We present an algorithm for safe robot navigation in complex dynamic environments using a variant of model predictive equilibrium point control. We use an optimization formulation to navigate robots gracefully in dynamic environments by optimizing over a trajectory cost function at each timestep. We present a novel trajectory cost formulation that significantly reduces the conservative and deadlock behaviors and generates smooth trajectories. In particular, we propose a new collision probability function that effectively captures the risk associated with a given configuration and the time to avoid collisions based on the velocity direction. Moreover, we propose a terminal state cost based on the expected time-to-goal and time-to-collision values that helps in avoiding trajectories that could result in deadlock. We evaluate our cost formulation in multiple simulated and real-world scenarios, including narrow corridors with dynamic obstacles, and observe significantly improved navigation behavior and reduced deadlocks as compared to prior methods.

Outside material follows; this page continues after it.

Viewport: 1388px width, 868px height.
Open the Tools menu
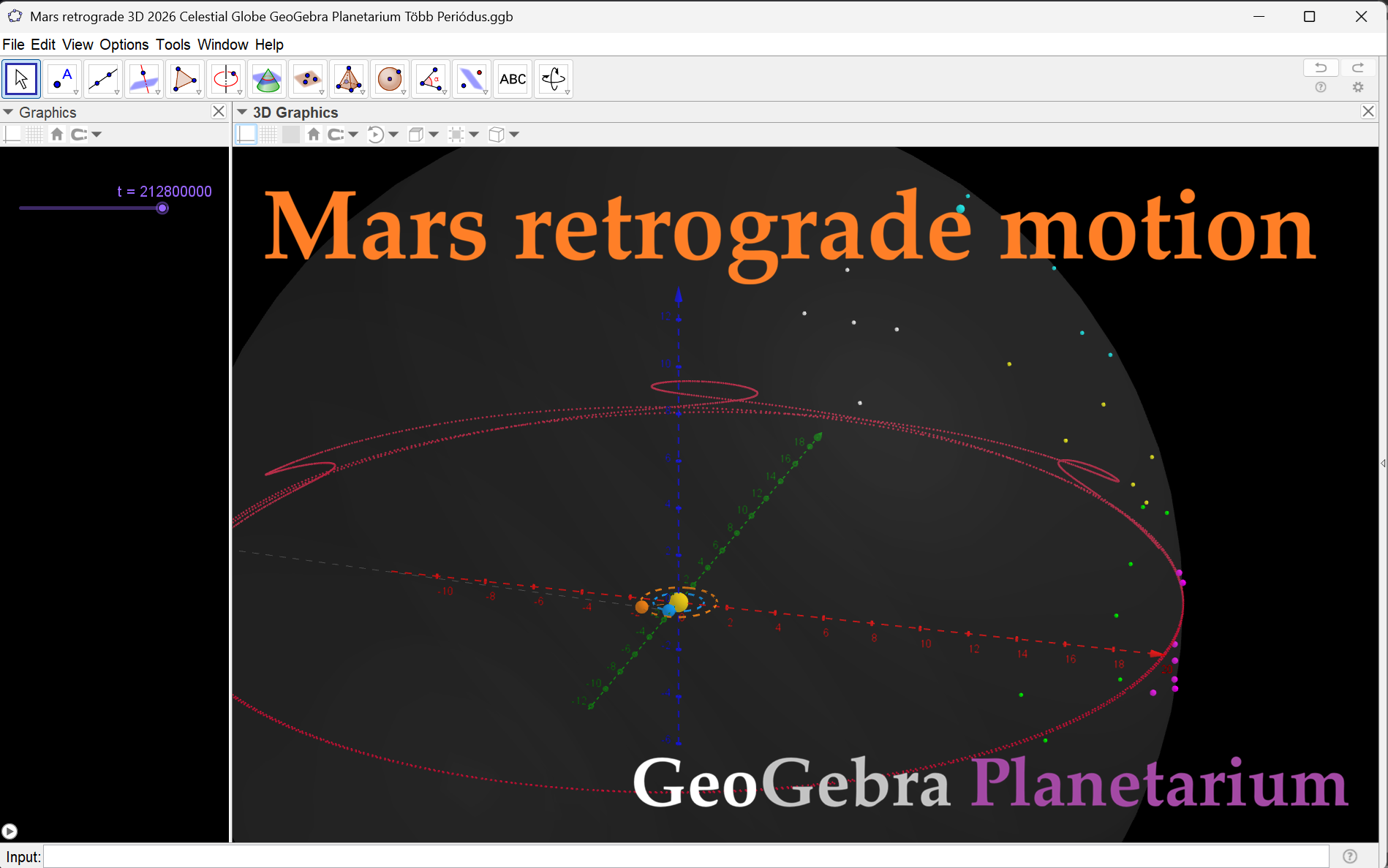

翻译：我们提出了一种算法，用于在复杂动态环境中实现安全的机器人导航，该算法采用了模型预测平衡点控制的变体。我们通过在每个时间步优化轨迹代价函数，利用优化公式使机器人在动态环境中优雅地导航。我们提出了一种新颖的轨迹代价公式，该公式显著减少了保守行为和死锁现象，并生成了平滑的轨迹。具体而言，我们提出了一种新的碰撞概率函数，该函数基于速度方向有效捕捉给定构型相关的风险以及避免碰撞的时间。此外，我们提出了一种基于预期到达目标时间和碰撞时间的终端状态代价，这有助于避免可能导致死锁的轨迹。我们在多个模拟和真实场景（包括包含动态障碍物的狭窄走廊）中评估了我们的代价公式，并观察到相比于先前方法，导航行为显著改善，死锁情况减少。